Poco después de que entrara el
lanista
, Tarquinius oyó unos gritos apagados procedentes del interior del burdel que le causaron cierto desasosiego, pero no fue capaz de averiguar el motivo. Sin embargo, la respuesta del enorme portero del exterior fue instantánea. Dejó a sus compañeros a cargo de la vigilancia y entró como una flecha por la puerta delantera, garrote en mano. Estuvo ausente mucho tiempo, lo cual levantó aún más sospechas. Por mucho que observara y escuchara con detenimiento, los gruesos muros que tenía delante amortiguaban prácticamente todos los sonidos. Se preguntó si los gritos habrían tenido algo que ver con el
lanista
. Sus sentidos no le decían nada, pero al arúspice no le entró el pánico. Era poco probable que Fabiola corriera peligro. Si un cliente se ponía violento, seguramente quien saldría malparada sería una prostituta. Al cabo de un cuarto de hora, Tarquinius empezó a relajarse. No habían echado a nadie, lo cual significaba que el asunto se había zanjado de forma amistosa. Por supuesto que existía otra posibilidad, más siniestra, pero Tarquinius no detectaba ningún indicio de derramamiento de sangre en el cielo. Aunque eso no significaba que no se estuviera produciendo, claro está. «Mitra —rezó—. Ayúdame. Mantén a salvo a Fabiola.»
La figura silenciosa que emergió de la penumbra del callejón al cabo de un momento le hizo sobresaltarse. Era una mujer, e iba sola. El arúspice enarcó las cejas sorprendido antes de advertir el vestido gris de la recién llegada. Se sintió confundido. ¿Qué hacía una sacerdotisa de Orcus allí, a esas horas de la noche? Aunque pocos maleantes impedirían el paso a una servidora del dios del submundo, la sacerdotisa corría peligro aventurándose a salir sola.
La observó mientras se dirigía directamente a la puerta de entrada. Los cuatro guardas ahí apostados se llevaron una buena sorpresa al verla aparecer de forma repentina. También se asustaron. La joven no dijo nada, lo cual los desconcertó todavía más.

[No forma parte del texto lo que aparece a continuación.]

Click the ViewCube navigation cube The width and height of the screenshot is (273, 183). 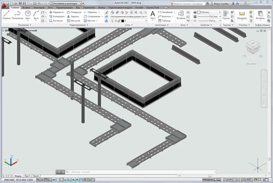click(x=251, y=47)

—¿Sí? —se atrevió a preguntar uno al final.
—Deseo visitar a mi madre —respondió la sacerdotisa.
Tarquinius aguzó el oído. Que él supiera, en el burdel sólo había dos mujeres con la edad suficiente para tener una hija de unos veinticinco años. Jovina, y la sirvienta que había visto antes.
El guarda soltó una tos forzada.
—¿Y de quién se trata?
—Docilosa —fue la respuesta—. La criada de Fabiola.